• Exercise description:
In the data, from the line with "The image size is (890, 398)." up to and including the line with "tap(934, 179)", replace "coordinates" with "location" and give those lines again with everything else unchanged. Leave the pictures out of your answer.

################

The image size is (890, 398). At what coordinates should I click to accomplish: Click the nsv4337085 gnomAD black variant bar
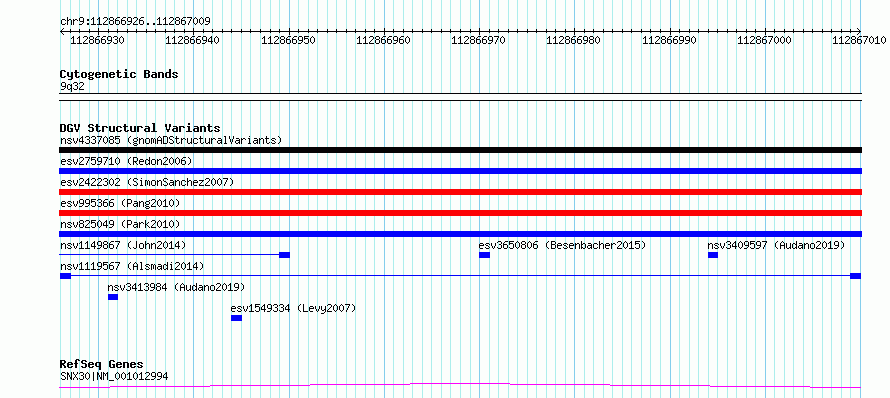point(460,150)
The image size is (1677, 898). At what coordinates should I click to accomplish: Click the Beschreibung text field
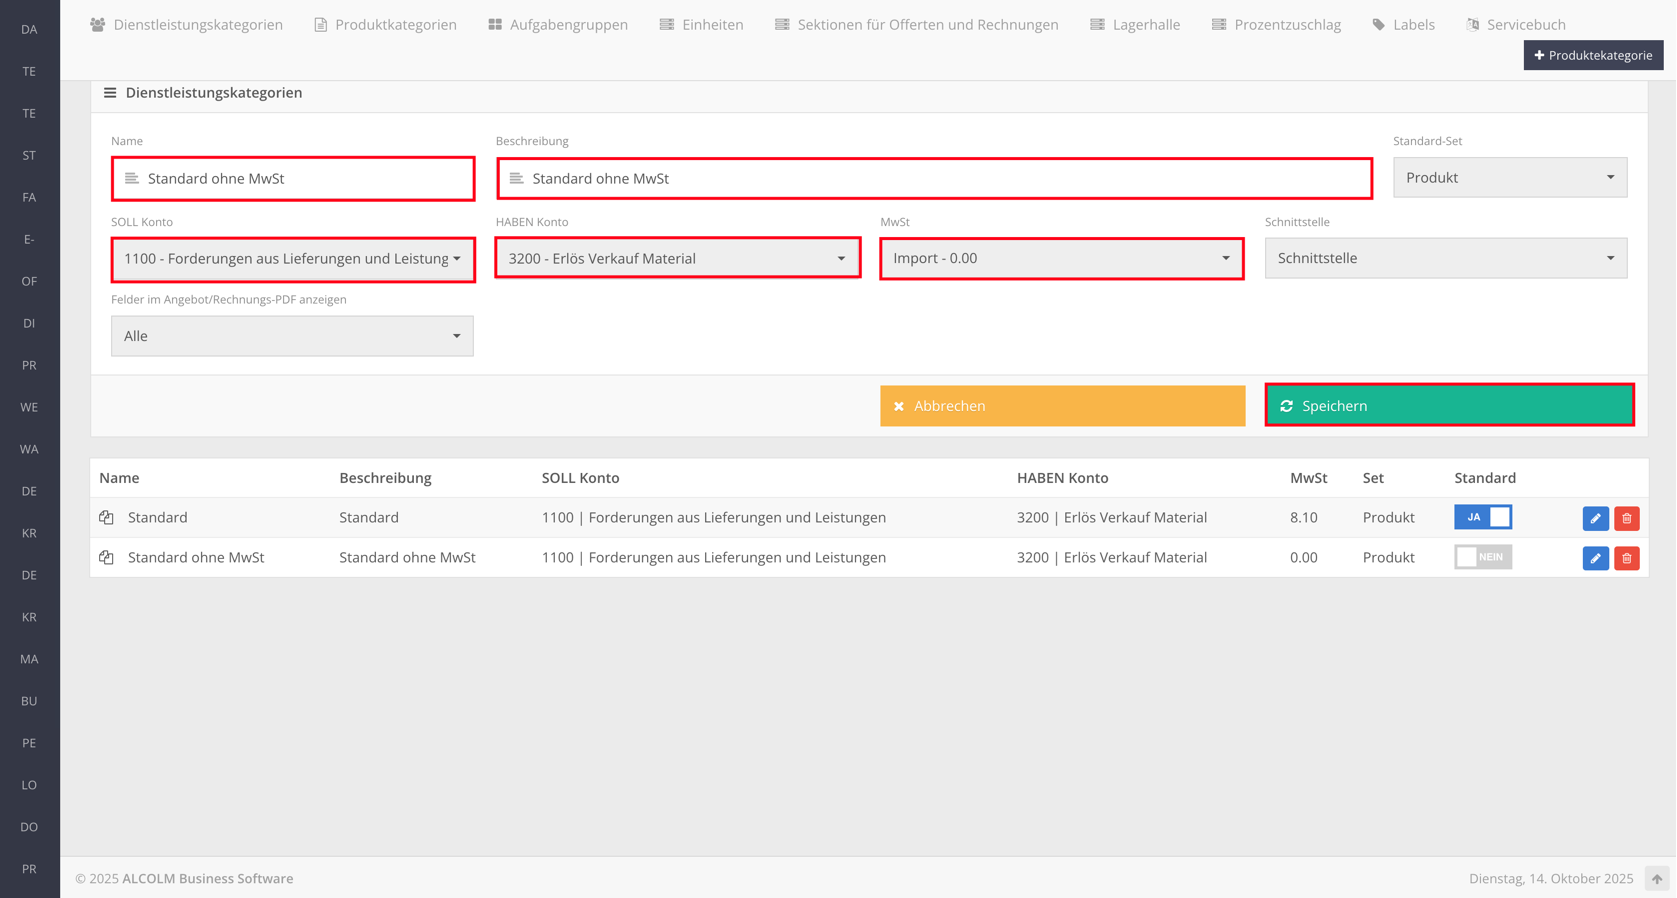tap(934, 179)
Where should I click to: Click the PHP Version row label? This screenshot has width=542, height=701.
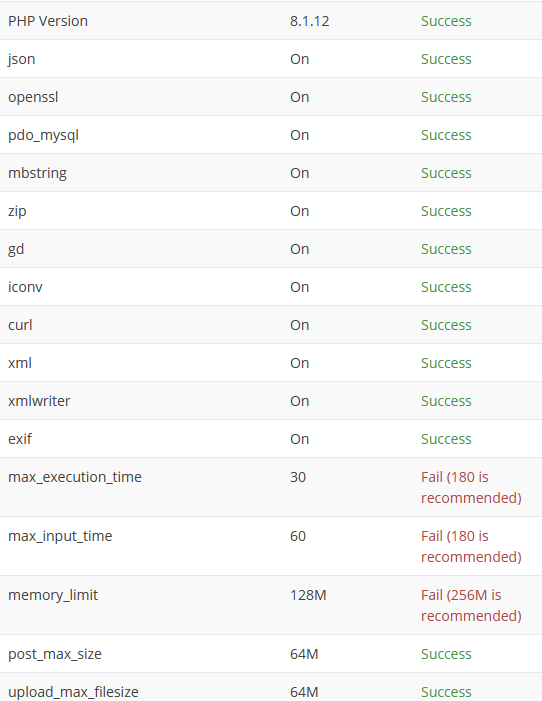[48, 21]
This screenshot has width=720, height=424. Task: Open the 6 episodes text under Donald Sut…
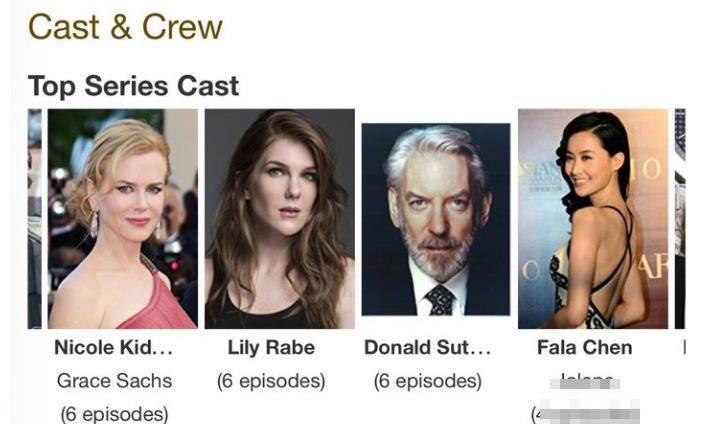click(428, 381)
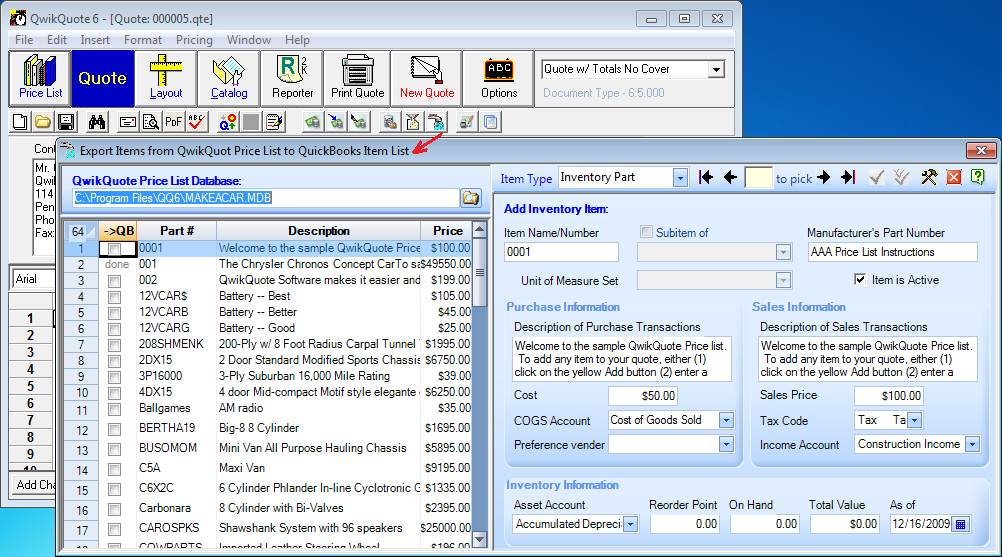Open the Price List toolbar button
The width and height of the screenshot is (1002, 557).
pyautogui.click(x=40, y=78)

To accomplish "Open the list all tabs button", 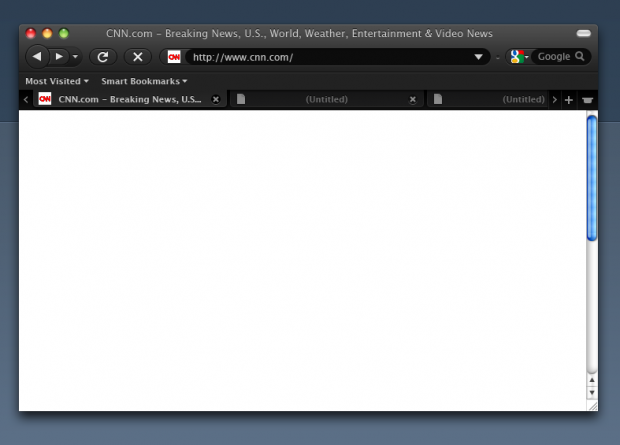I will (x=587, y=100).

################

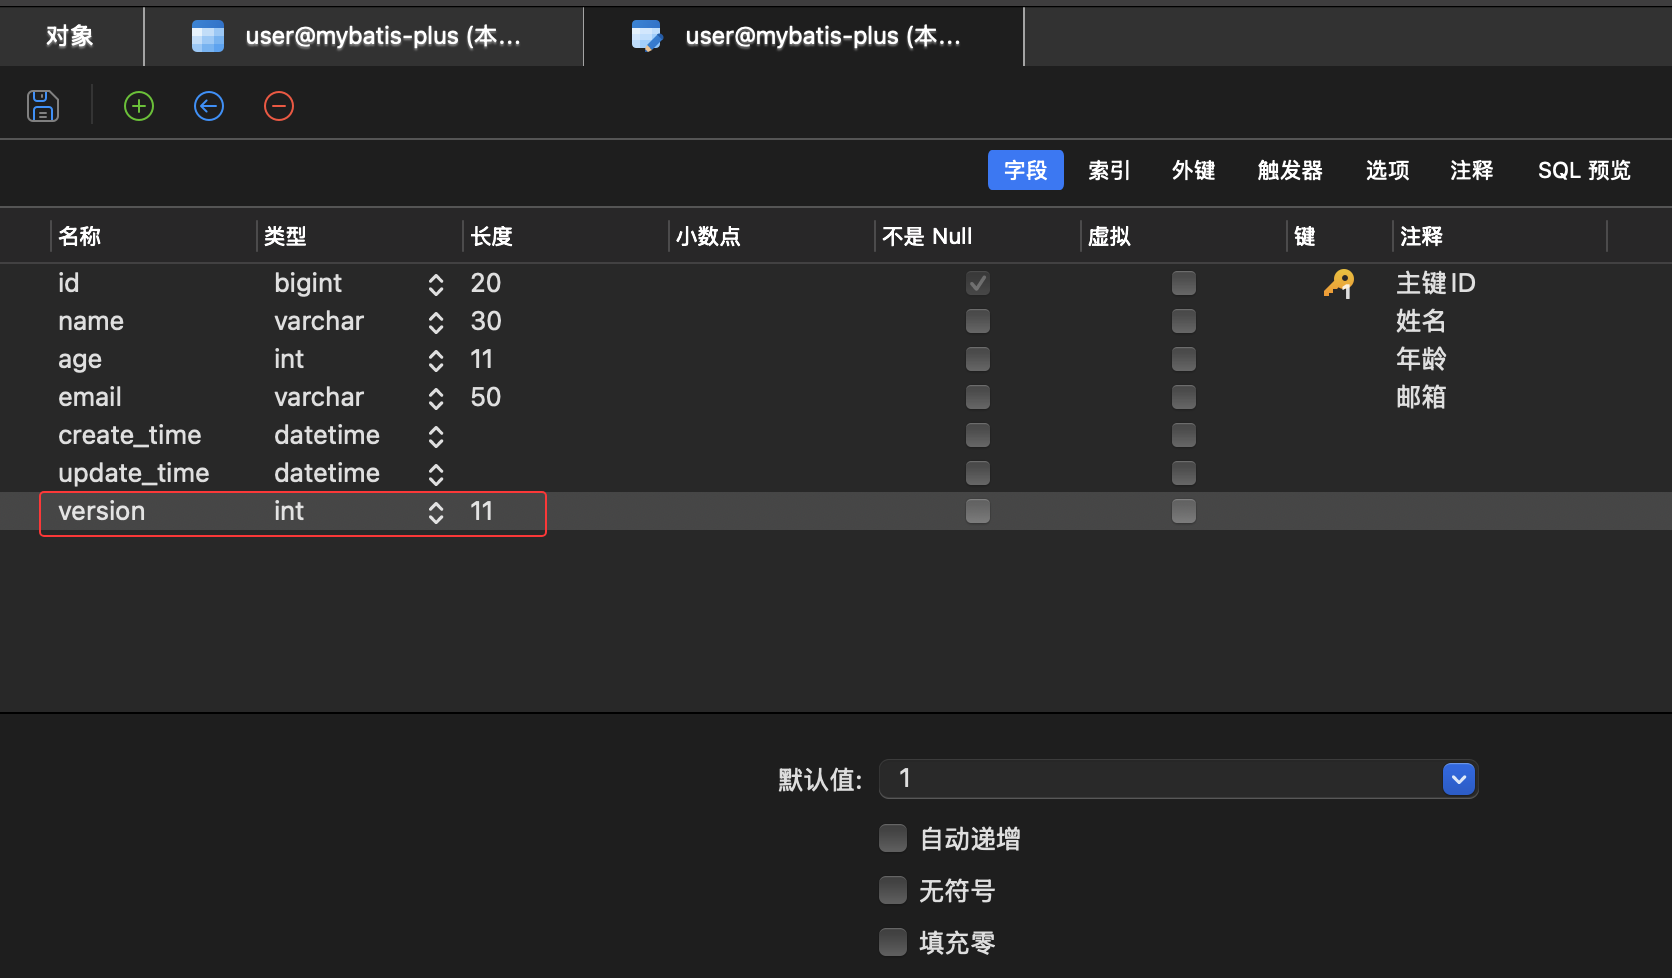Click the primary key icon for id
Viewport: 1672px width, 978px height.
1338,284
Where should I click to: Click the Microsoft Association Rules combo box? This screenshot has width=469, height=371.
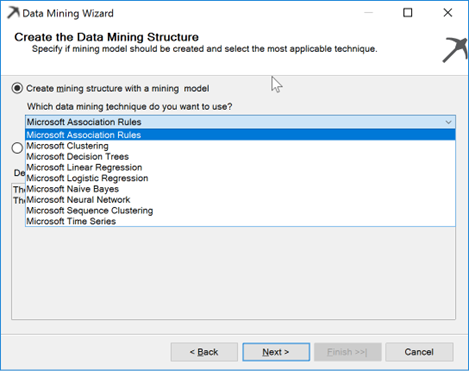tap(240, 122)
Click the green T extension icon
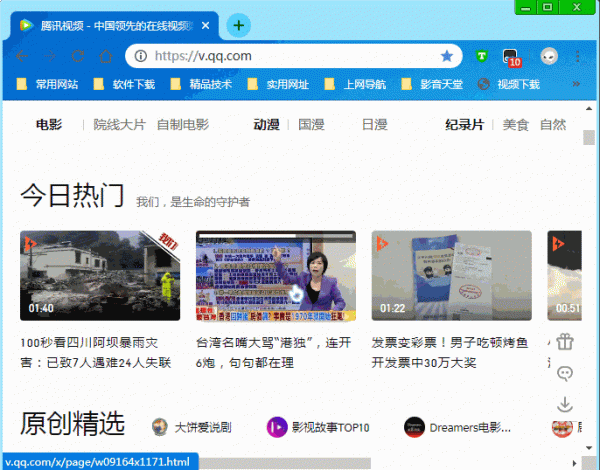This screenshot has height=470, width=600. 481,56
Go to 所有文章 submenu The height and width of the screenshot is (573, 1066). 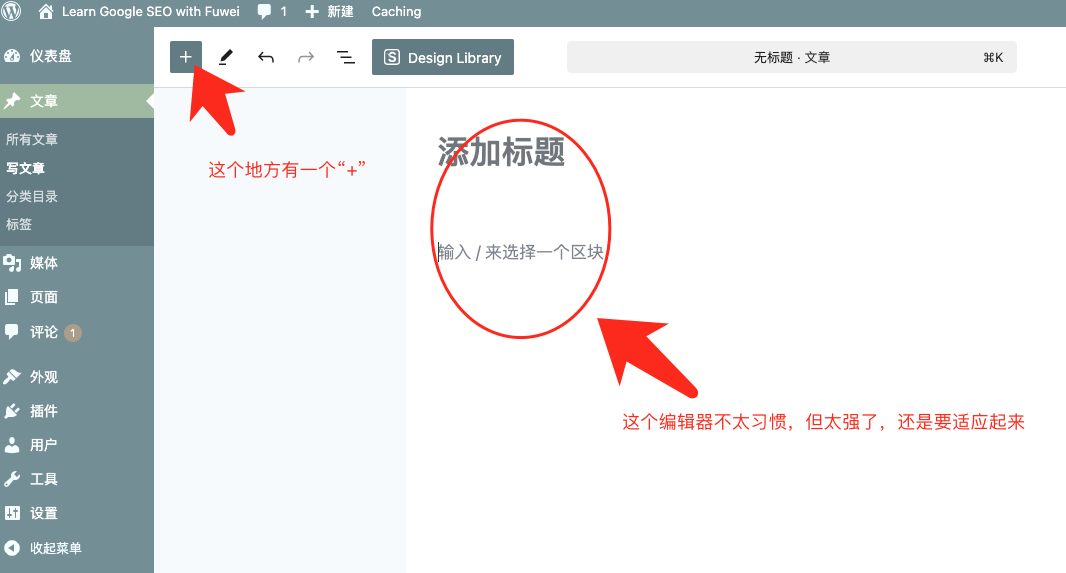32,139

################

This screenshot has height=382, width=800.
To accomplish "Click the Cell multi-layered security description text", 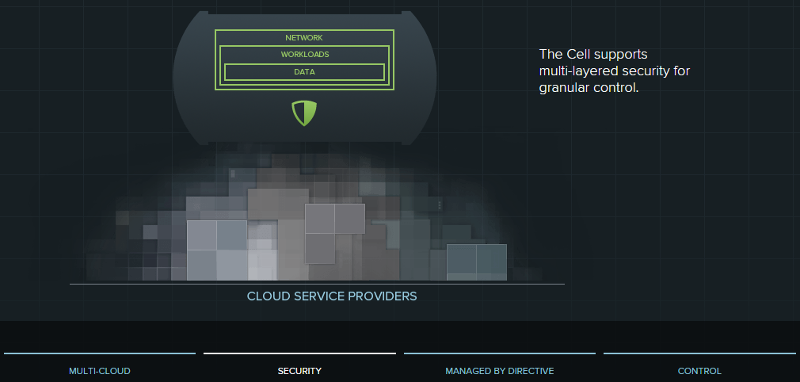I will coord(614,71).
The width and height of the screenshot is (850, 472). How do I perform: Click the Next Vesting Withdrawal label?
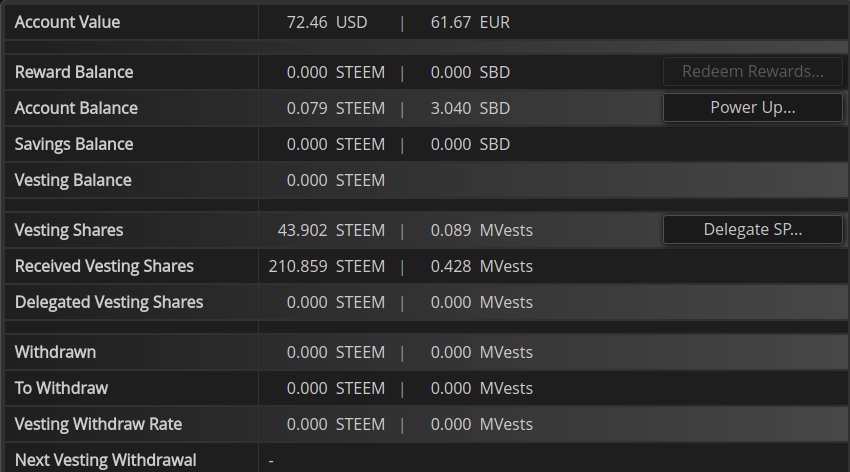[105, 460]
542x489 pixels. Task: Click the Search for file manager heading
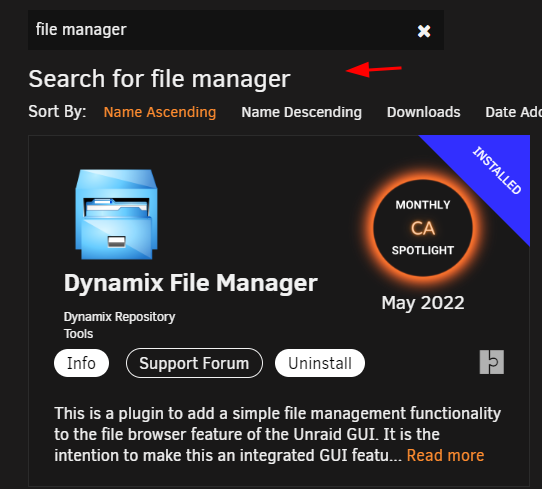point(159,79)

################

• Correct answer:
The image size is (890, 398). At what location should I click to accomplish: Click the nsv4337085 gnomAD black variant bar
point(460,150)
The image size is (1677, 898). At what location should I click to accomplish: Click the Beschreibung text field
tap(934, 179)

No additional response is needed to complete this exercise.